Un système intrinsèquement défaillant
Un échec qui, pour Charlotte Soulary, s’explique par "les conflits d’intérêts inhérents au système REP : les metteurs sur le marché ont une trop grande marge de manœuvre pour décider eux-mêmes des mécanismes". "On passe des heures sur des débats techniques, alors qu’il faut reprendre le contrôle démocratique sur les REP", plaide-t-elle. Et d’ajouter : "Il faut cesser de donner la parole à ceux qui sont chargés d’appliquer la règle, et pas de la fixer. C’est à l’Assemblée qu’il faut la fixer". À l’Assemblée, et pas dans les ministères, puisque la lobbyste estime que c’est dès le stade des décrets d’application que la loi Agec a commencé à "être détricotée", avant que le fil ne soit tiré "dans les cahiers des charges". "On n’y arrivera pas au niveau réglementaire", est-elle convaincue. Jadis promoteur de la loi Agec – "une loi magnifique, sans doute l’une des meilleures" —, Nicolas Garnier, délégué général d’Amorce — association qui a elle aussi naguère plaidé contre le fonctionnement actuel des REP (v. notre article du 29 janvier) —, partage l’analyse : "Aujourd’hui, on a un sérieux problème avec la loi Agec, qui finalement ne s’applique pas". Un échec qu’il attribue également au "complexe de la REP", qui fait de l’éco-organisme "un schizophrène, avec un cerveau gauche orienté vers l’atteinte d’une performance environnementale, et un cerveau droit qui vise à dépenser le moins d’argent possible. Or, depuis 25 ans, le dilemme se résout plutôt en faveur du cerveau droit, car il n’y a pas de sanction".
Quatre chantiers à ouvrir
Zero Waste France préconise en conséquence d’ouvrir quatre chantiers de front, qui tous font appel à la loi :
- inscrire dans cette dernière des trajectoires de réduction des mises en marché en unités de vente, et intégrer dans les cahiers des charges un objectif de prévention des déchets permettant de préciser la contribution de la filière à l’atteinte de l’objectif général fixé par la loi Agec ;
- rendre les éco-modulations réellement incitatives, en fixant dans la loi un niveau minimal d’éco-contribution et d’éco-modulation (au minimum 10% du prix de vente HT) à respecter et en réhaussant le niveau maximal d’éco-modulation (50% du prix, contre 20% aujourd’hui) ;
- muscler les mécanismes de soutien aux solutions alternatives, en doublant a minima les budgets alloués aux fonds réemploi – et en imposant la mise en place de ces fonds – d’une part, en imposant la publication des plans de prévention et d’éco-conception d’autre part, en harmonisant en outre leur format ;
- mieux contrôler le respect des obligations et des objectifs, en mettant en place une instance indépendante de régulation, d’évaluation et de contrôle des éco-organismes, et sanctionner les éco-organismes et les metteurs en marché ne respectant pas les règles.

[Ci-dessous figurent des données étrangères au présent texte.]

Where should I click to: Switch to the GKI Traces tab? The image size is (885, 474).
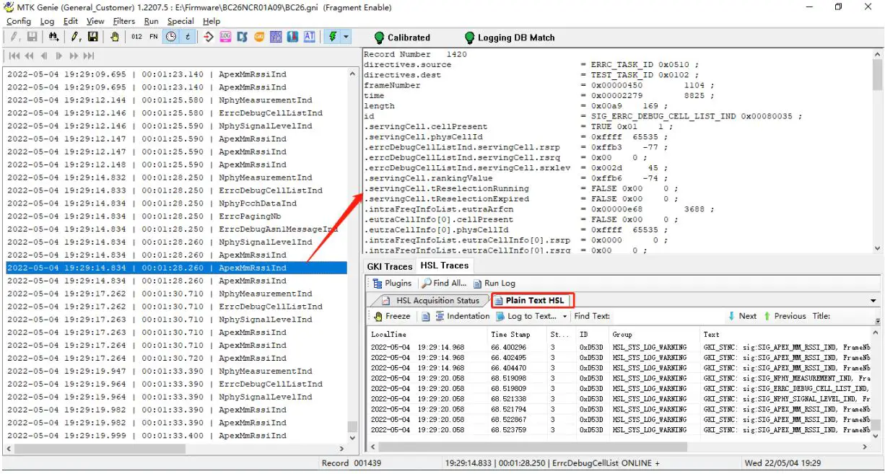[390, 266]
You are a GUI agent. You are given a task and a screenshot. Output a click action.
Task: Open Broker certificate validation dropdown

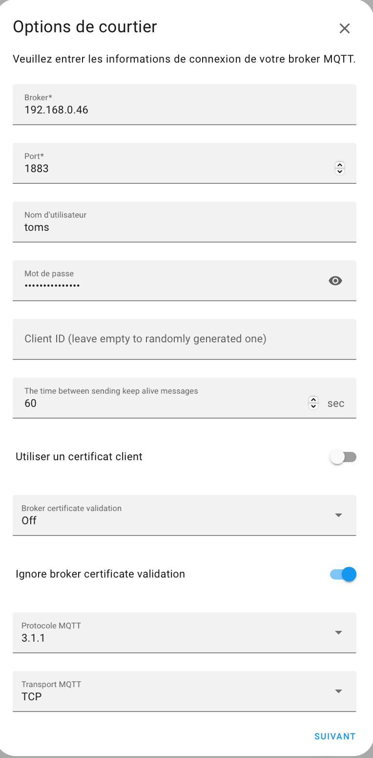(x=185, y=515)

"On va nous demander des comptes !"
L’instauration d’une autorité de régulation ne convainc toutefois pas Nicolas Garnier : "Je ne veux pas avoir à faire le siège d’une autorité pour la convaincre d’appliquer les sanctions prévues". Lui préconise un mécanisme de sanction automatique : "Les collectivités en ont bien une, avec la TGAP". Il continue ainsi de plaider pour l’introduction d’un "mécanisme aboutissant à ce que l’éco-organisme ait intérêt à collecter une tonne de plus plutôt qu’une tonne de moins", en confessant que "l’État serait sur le point de le mettre en place". Il déplore par ailleurs la non-généralisation des REP, tout en alertant paradoxalement sur le fait que "la REP ne fonctionne pas. Les coûts de gestion ont progressé de 20% en cinq ans, l’équivalent du fonds vert ! Et pour quelle performance environnementale ?", interroge-t-il. Et de prévenir : "Un jour, on va nous demander des comptes. Peut-être qu’un jour on aura un procès contre l’État pour non-respect des objectifs en matière de déchets". L’alerte est d’autant plus à prendre au sérieux que, comme Nicolas Garnier l’a rappelé en préambule, "Amorce a été à l’origine de la quasi-totalité des REP". L’expert confesse encore ses interrogations sur la conduite à tenir face au PFAS (et plus largement sur les droits à polluer) : "Faut-il les laisser se déployer pourvu que les metteurs sur le marché payent ? Faut-il les interdire dès maintenant ?". Et de se prononcer en l’espèce pour une voie médiane. Pour Charlotte Soulary, la conclusion s’impose : "Il faut arrêter de faire de la REP l’alpha et l’omega de la réduction des déchets".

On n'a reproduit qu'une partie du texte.